In seven areas – including parts of the Lake District, North Yorkshire and Devon – the growth in holiday homes effectively cut new supply by more than half, and Generation Rent claims this is “making it harder for councils to accommodate their local populations affordably.”
Government consultations on registering holiday lets and requiring owners to have planning permission to let to tourists close tomorrow. Generation Rent is calling for powers for local authorities to license holiday lets and cap their numbers, and for the withdrawal of tax breaks, in order to reverse their recent proliferation.
It claims that in 2019-22, 682,235 new homes were added to England’s housing stock. Over the same period, there was an increase in the number of homes registered as second homes or commercial holiday lets of 26,043. That represents 4.0 per cent of the growth in housing stock nationally.
But it says the growth of the holiday home sector was highly concentrated: 80 per cent of the increase in the numbers of second homes and holiday lets happened in just 25 local authorities.
The growth in holiday homes in Copeland, Cumbria, was 407, or 96 per cent of the 426 homes added to the housing stock.
Other holiday hotspots where the growth of holiday homes is undermining efforts to boost supply for locals are Torridge in Devon (63 per cent), South Lakeland in Cumbria (63 per cent), Scarborough (56 per cent), Richmondshire in North Yorkshire (49 per cent) and North Norfolk (42 per cent).
Cornwall, where eight per cent of homes are second homes or holiday lets, fared slightly better with the growth in holiday homes equivalent to 27 per cent of new stock.
The government has proposed to set up registration schemes for tourist accommodation and to require owners of holiday lets to apply for planning permission.
But this isn’t enough for Generation Rent which claims that existing holiday lets are set to get automatic permission, “which is likely to increase their value and so will make it difficult to bring them back into the residential sector.”
Dan Wilson Craw, the activist group’s acting director, says: “The unregulated and undertaxed holiday let sector is out of control. It has taken homes away from locals who grew up in holiday hotspots and people who want to work in the tourist industries, making these areas unsustainable.
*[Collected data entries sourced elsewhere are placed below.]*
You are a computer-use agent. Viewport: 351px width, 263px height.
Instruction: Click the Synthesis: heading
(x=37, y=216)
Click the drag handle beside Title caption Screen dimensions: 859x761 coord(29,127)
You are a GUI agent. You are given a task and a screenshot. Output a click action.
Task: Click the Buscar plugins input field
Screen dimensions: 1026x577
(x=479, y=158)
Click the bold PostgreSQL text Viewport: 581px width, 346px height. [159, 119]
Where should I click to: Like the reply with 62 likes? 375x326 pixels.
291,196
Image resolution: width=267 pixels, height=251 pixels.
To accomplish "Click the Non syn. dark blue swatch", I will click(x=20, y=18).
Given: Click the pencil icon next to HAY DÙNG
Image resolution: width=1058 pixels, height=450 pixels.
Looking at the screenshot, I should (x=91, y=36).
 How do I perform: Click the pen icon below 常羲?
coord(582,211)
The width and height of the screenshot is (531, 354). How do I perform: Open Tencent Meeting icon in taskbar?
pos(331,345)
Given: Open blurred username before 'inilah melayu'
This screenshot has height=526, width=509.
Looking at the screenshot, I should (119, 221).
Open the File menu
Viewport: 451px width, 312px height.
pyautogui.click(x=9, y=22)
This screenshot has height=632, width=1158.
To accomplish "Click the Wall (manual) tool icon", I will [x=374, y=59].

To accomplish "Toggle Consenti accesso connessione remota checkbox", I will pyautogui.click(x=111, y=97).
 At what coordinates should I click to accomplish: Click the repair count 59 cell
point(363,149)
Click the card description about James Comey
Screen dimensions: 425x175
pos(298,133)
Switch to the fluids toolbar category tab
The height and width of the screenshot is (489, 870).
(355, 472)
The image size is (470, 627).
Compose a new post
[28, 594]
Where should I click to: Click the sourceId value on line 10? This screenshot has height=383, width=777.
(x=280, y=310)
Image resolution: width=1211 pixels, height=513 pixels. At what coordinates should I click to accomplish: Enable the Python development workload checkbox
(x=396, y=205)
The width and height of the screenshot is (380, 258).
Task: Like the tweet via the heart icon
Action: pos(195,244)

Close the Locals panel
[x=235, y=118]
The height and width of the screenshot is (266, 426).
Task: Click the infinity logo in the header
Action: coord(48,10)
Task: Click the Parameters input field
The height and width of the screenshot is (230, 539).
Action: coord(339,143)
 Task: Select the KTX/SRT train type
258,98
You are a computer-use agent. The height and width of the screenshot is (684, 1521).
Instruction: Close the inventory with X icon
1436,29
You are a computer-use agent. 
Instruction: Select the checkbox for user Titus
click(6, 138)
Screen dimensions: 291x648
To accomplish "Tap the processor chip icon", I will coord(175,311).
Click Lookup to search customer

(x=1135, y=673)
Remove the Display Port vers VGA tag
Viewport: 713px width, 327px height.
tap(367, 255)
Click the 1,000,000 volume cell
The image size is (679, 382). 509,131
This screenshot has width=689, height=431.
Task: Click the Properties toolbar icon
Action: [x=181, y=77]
A large part of the solution to high rents is more housebuilding, but locals won’t see the benefits of this if houses continue to leak into the holiday homes sector.
“It is welcome that the government is looking at ways to regulate holiday lets, but there is a huge risk that the proposals will lock in the sector’s recent growth and make it harder to bring down rents by switching properties back into residential use.”